Apr 21

Boston Modern Orchestra Project and Odyssey Opera Release Schuller’s “The Fisherman and His Wife” 

Boston Modern Orchestra Project and Odyssey Opera Release Schuller’s “The Fisherman and His Wife”  
Presented by Boston Modern Orchestra Project and Odyssey Opera
Gunther Schuller: The Fisherman and His Wife (#1970)
Opera by Gunther Schuller
Libretto by John Updike
Based on a fairy tale by the Brothers Grimm
Conducted by Gil Rose
Featuring: Sondra Kelly (mezzo-soprano), Steven Goldstein (tenor), David Kravitz (baritone), Katrina Galka (soprano), Ethan Depuy (tenor)

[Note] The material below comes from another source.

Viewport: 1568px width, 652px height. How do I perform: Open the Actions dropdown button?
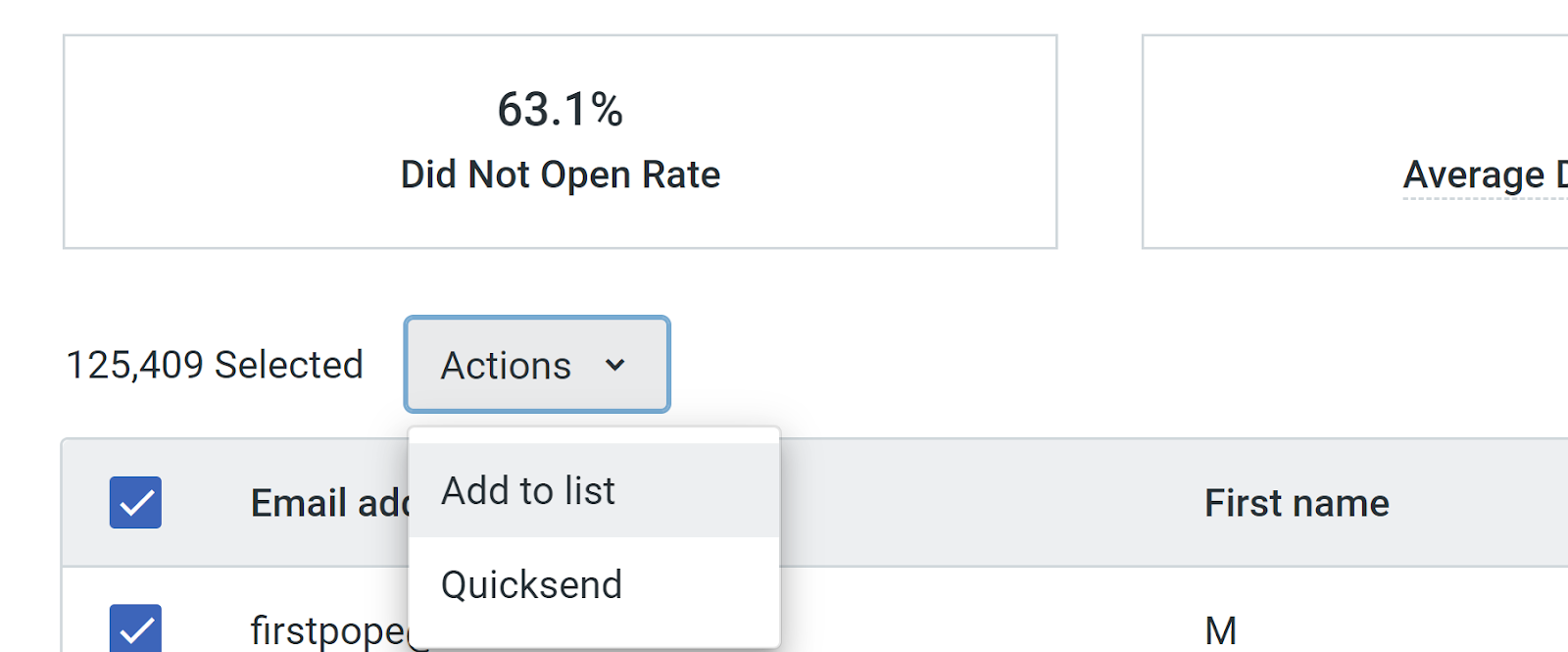coord(536,365)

Release Date: April 7, 2020 
Available to purchase HERE

Review by Kitty Drexel

Boston, MA — The opening bars of Gunter Schuller’s The Fisherman and His Wife sound like the scoring for an episode of the Stark Trek: The Original Series. Not the opening theme song famous for it’s 70s crooning lounge jam. The organ, shivering strings, and cacophony coming from the woodwinds remind me of composer Fred Steiner’s work in the episode, “The Corbomite Maneuver.” 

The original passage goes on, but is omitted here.